» **INSTRUCTIONS TO FOLLOW**: Change every "icon" in the following lines to "symbol" and reproduce the lines otherwise unchanged.

EXCERPTED DATA start

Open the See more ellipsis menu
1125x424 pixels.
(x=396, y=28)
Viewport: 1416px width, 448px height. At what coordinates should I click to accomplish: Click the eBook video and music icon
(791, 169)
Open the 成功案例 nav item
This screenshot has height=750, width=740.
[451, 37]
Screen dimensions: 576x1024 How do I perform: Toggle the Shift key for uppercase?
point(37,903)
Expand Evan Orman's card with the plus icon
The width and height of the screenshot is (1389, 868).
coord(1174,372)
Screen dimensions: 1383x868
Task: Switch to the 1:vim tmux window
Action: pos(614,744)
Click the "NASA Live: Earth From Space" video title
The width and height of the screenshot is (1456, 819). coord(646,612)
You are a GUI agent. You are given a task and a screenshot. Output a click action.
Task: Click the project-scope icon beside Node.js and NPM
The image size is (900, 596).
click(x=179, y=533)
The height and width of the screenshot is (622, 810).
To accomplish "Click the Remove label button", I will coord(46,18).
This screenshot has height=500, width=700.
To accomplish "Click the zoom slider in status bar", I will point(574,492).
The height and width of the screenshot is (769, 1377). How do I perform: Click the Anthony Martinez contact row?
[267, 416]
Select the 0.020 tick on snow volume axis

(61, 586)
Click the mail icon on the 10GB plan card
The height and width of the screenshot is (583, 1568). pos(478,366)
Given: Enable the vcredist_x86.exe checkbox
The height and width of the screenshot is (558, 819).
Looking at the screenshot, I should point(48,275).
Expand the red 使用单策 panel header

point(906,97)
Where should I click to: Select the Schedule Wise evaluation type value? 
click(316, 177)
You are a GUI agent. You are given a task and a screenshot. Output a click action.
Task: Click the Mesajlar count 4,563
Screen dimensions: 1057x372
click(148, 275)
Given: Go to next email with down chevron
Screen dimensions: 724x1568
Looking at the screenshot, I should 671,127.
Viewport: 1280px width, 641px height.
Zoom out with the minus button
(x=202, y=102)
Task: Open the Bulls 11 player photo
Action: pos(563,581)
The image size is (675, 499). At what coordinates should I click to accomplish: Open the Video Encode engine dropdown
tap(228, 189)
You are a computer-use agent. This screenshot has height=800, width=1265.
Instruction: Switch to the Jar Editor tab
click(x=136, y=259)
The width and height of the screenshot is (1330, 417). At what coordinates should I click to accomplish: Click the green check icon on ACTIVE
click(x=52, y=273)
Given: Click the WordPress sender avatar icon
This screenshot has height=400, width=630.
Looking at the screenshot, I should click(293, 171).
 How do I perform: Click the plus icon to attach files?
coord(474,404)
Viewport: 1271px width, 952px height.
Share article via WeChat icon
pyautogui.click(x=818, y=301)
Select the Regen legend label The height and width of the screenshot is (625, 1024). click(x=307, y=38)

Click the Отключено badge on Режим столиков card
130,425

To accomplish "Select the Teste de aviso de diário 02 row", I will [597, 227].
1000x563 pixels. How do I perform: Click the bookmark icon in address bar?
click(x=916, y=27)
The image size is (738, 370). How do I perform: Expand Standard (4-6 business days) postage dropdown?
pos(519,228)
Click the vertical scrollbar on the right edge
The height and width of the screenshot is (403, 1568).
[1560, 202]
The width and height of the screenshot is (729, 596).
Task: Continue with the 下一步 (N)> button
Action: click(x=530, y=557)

EXCERPTED DATA end

» **ANSWER IN FULL**:
Open the See more ellipsis menu
1125x424 pixels.
(x=396, y=28)
Viewport: 1416px width, 448px height. At what coordinates should I click to accomplish: Click the eBook video and music symbol
(791, 169)
Open the 成功案例 nav item
This screenshot has height=750, width=740.
[451, 37]
Screen dimensions: 576x1024 How do I perform: Toggle the Shift key for uppercase?
point(37,903)
Expand Evan Orman's card with the plus symbol
The width and height of the screenshot is (1389, 868).
coord(1174,372)
Screen dimensions: 1383x868
Task: Switch to the 1:vim tmux window
Action: pos(614,744)
Click the "NASA Live: Earth From Space" video title
The width and height of the screenshot is (1456, 819). coord(646,612)
You are a GUI agent. You are given a task and a screenshot. Output a click action.
Task: Click the project-scope symbol beside Node.js and NPM
The image size is (900, 596).
click(x=179, y=533)
The height and width of the screenshot is (622, 810).
To accomplish "Click the Remove label button", I will coord(46,18).
This screenshot has height=500, width=700.
To accomplish "Click the zoom slider in status bar", I will point(574,492).
The height and width of the screenshot is (769, 1377). How do I perform: Click the Anthony Martinez contact row?
[267, 416]
Select the 0.020 tick on snow volume axis

(61, 586)
Click the mail symbol on the 10GB plan card
The height and width of the screenshot is (583, 1568). pos(478,366)
Given: Enable the vcredist_x86.exe checkbox
The height and width of the screenshot is (558, 819).
Looking at the screenshot, I should point(48,275).
Expand the red 使用单策 panel header

point(906,97)
Where should I click to: Select the Schedule Wise evaluation type value? 
click(316, 177)
You are a GUI agent. You are given a task and a screenshot. Output a click action.
Task: Click the Mesajlar count 4,563
Screen dimensions: 1057x372
click(148, 275)
Given: Go to next email with down chevron
Screen dimensions: 724x1568
Looking at the screenshot, I should 671,127.
Viewport: 1280px width, 641px height.
Zoom out with the minus button
(x=202, y=102)
Task: Open the Bulls 11 player photo
Action: pos(563,581)
The image size is (675, 499). At what coordinates should I click to accomplish: Open the Video Encode engine dropdown
tap(228, 189)
You are a computer-use agent. This screenshot has height=800, width=1265.
Instruction: Switch to the Jar Editor tab
click(x=136, y=259)
The width and height of the screenshot is (1330, 417). At what coordinates should I click to accomplish: Click the green check symbol on ACTIVE
click(x=52, y=273)
Given: Click the WordPress sender avatar symbol
This screenshot has height=400, width=630.
Looking at the screenshot, I should click(293, 171).
 How do I perform: Click the plus symbol to attach files?
coord(474,404)
Viewport: 1271px width, 952px height.
Share article via WeChat symbol
pyautogui.click(x=818, y=301)
Select the Regen legend label The height and width of the screenshot is (625, 1024). click(x=307, y=38)

Click the Отключено badge on Режим столиков card
130,425

To accomplish "Select the Teste de aviso de diário 02 row", I will [597, 227].
1000x563 pixels. How do I perform: Click the bookmark symbol in address bar?
click(x=916, y=27)
The image size is (738, 370). How do I perform: Expand Standard (4-6 business days) postage dropdown?
pos(519,228)
Click the vertical scrollbar on the right edge
The height and width of the screenshot is (403, 1568).
[1560, 202]
The width and height of the screenshot is (729, 596).
Task: Continue with the 下一步 (N)> button
Action: click(x=530, y=557)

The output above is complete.